# Consegna 1
Trascrivi dal testo sulla lotta di classe tutto ciò che va da "Questo primato della" fino a "pur costituendo un’unità.".
# Consegna 2
Rispondi alle seguenti domande basandoti sul testo sulla lotta di classe.
(a) Secondo Althusser, chi si incontra all'origine del modo di produzione capitalista?
(b) Da che cosa sono prodotti questi elementi, presi singolarmente?
(c) Che cosa domina sugli elementi della produzione, pur essendone indissociabile?

Questo primato della lotta di classe sull’esistenza delle classi viene giustificato con l’origine del modo di produzione capitalista. In diversi scritti, Althusser (2016; 2006) afferma infatti che all’origine del modo di produzione capitalista abbiamo l’incontro tra il proprietario dei mezzi di produzione e il possessore della forza lavoro. Presi singolarmente, non possono formare una classe e sono solo elementi prodotti dal precedente modo di produzione. Solo a partire dal loro incontro un nuovo mondo "fa presa", cioè si instaurano quei rapporti di produzione che stanno a fondamento del modo di produzione capitalistico. Così come la struttura, il rapporto di produzione, domina sugli elementi della produzione, pur essendone indissociabile, allo stesso modo la lotta di classe ha il primato sull’esistenza delle classi, pur costituendo un’unità.

# Materiale
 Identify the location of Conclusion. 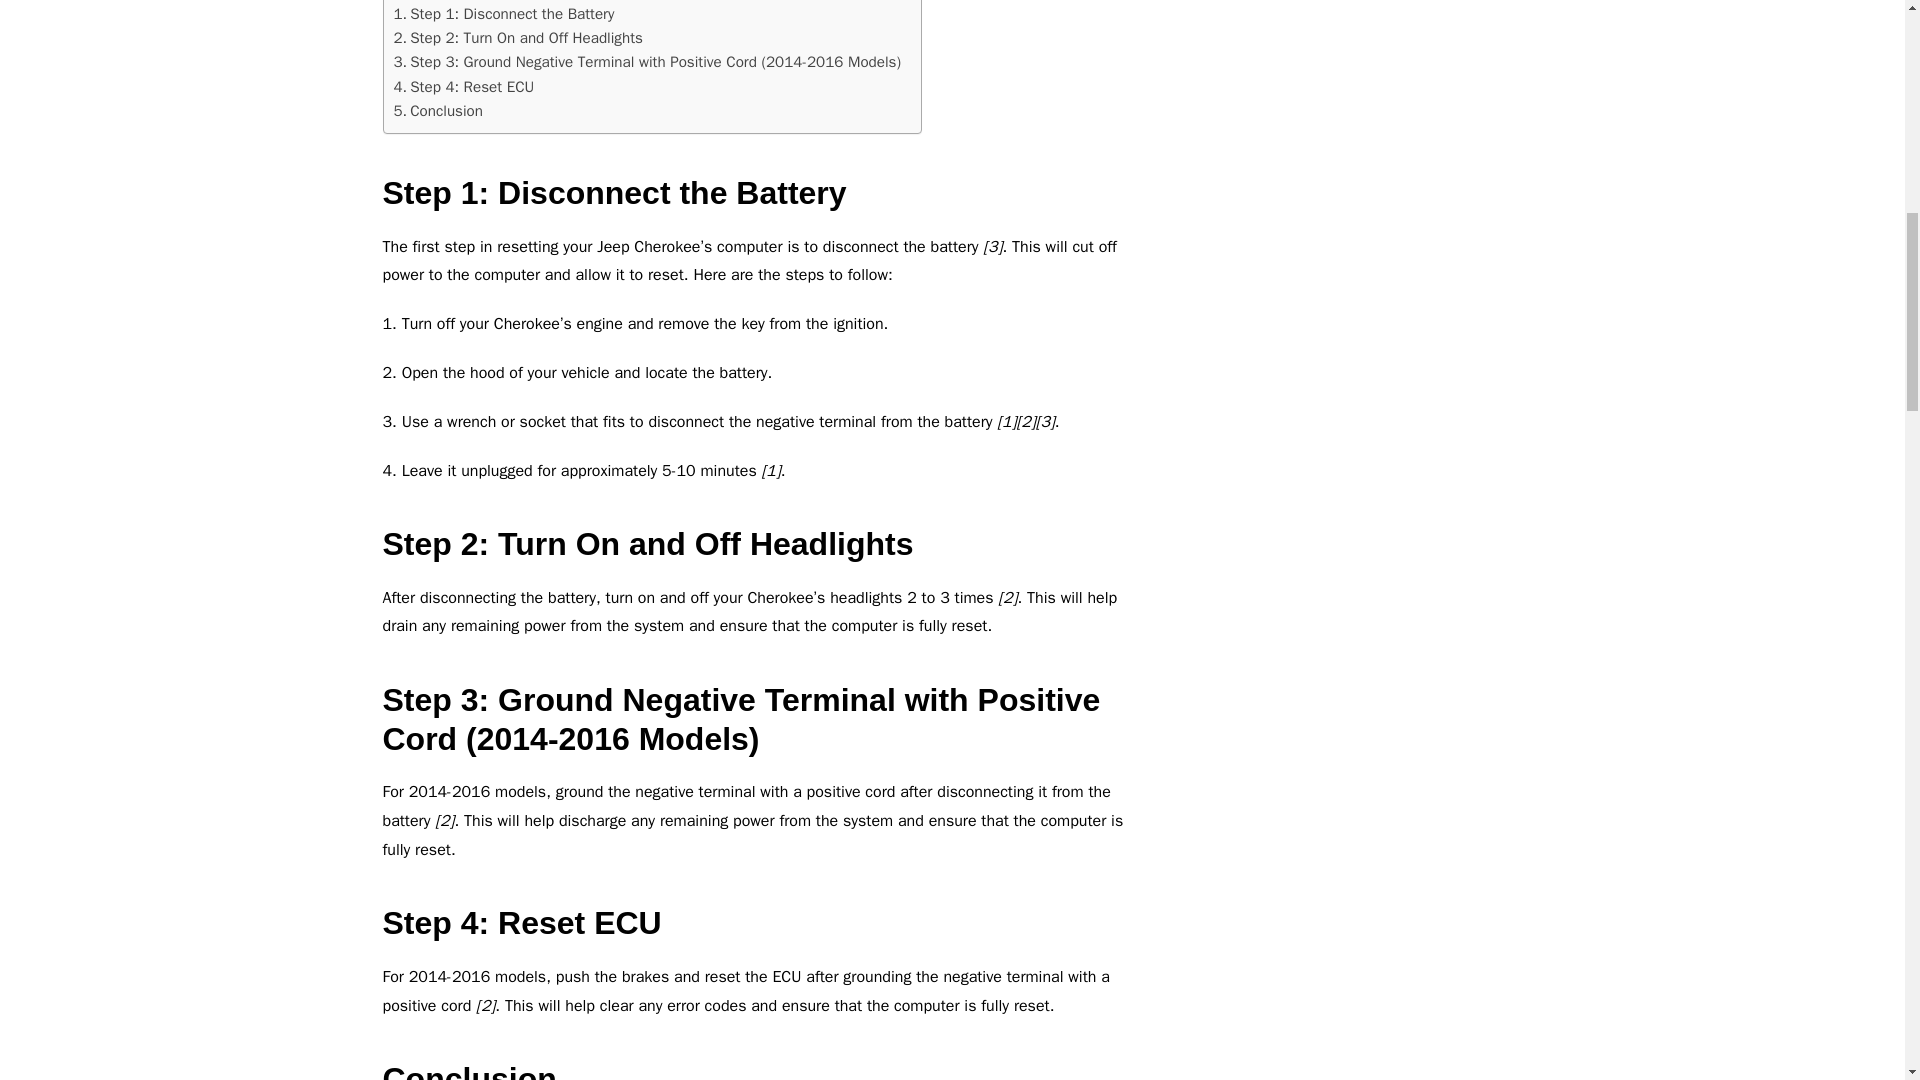
(438, 111).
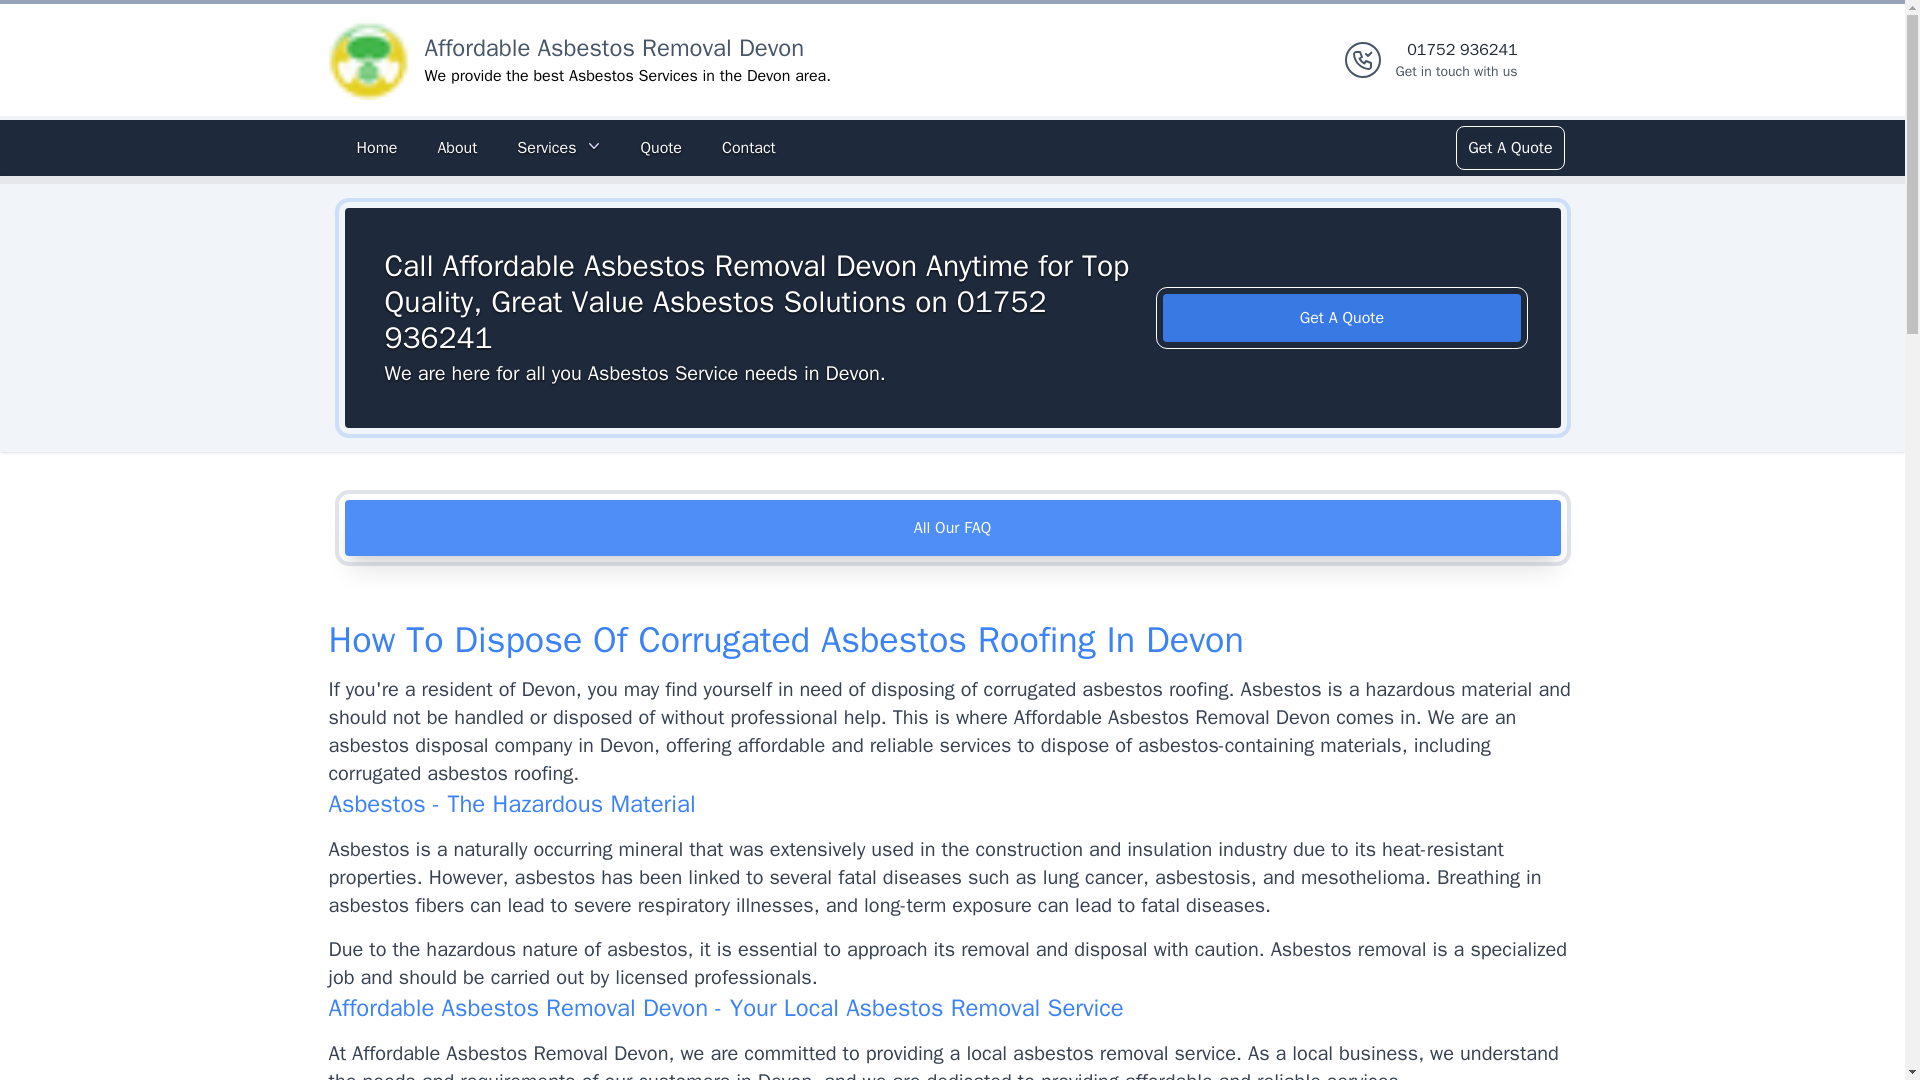 Image resolution: width=1920 pixels, height=1080 pixels. Describe the element at coordinates (660, 148) in the screenshot. I see `Get A Quote` at that location.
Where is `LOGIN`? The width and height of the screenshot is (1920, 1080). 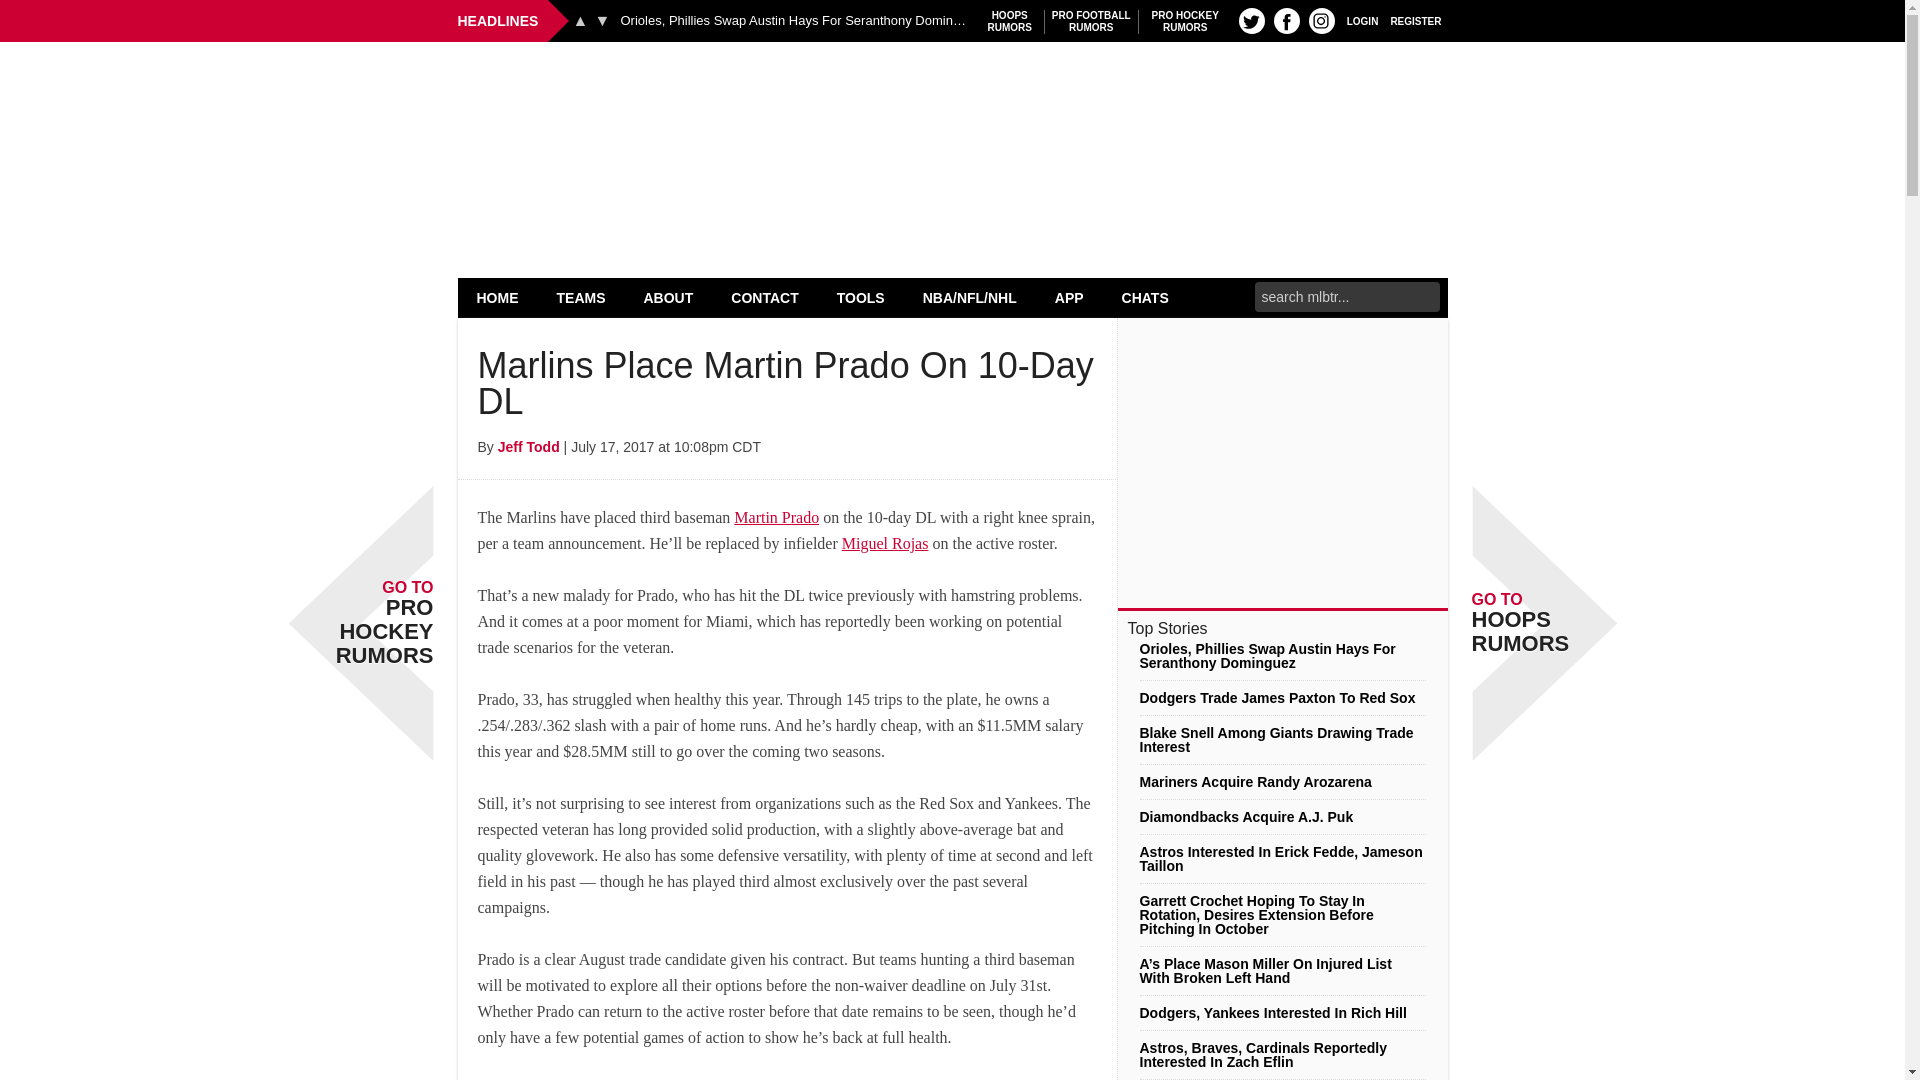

# Soluzione 1
Questo primato della lotta di classe sull’esistenza delle classi viene giustificato con l’origine del modo di produzione capitalista. In diversi scritti, Althusser (2016; 2006) afferma infatti che all’origine del modo di produzione capitalista abbiamo l’incontro tra il proprietario dei mezzi di produzione e il possessore della forza lavoro. Presi singolarmente, non possono formare una classe e sono solo elementi prodotti dal precedente modo di produzione. Solo a partire dal loro incontro un nuovo mondo "fa presa", cioè si instaurano quei rapporti di produzione che stanno a fondamento del modo di produzione capitalistico. Così come la struttura, il rapporto di produzione, domina sugli elementi della produzione, pur essendone indissociabile, allo stesso modo la lotta di classe ha il primato sull’esistenza delle classi, pur costituendo un’unità.

# Soluzione 2
(a) Si incontrano il proprietario dei mezzi di produzione e il possessore della forza lavoro.
(b) Sono prodotti dal precedente modo di produzione.
(c) Li domina la struttura, cioè il rapporto di produzione.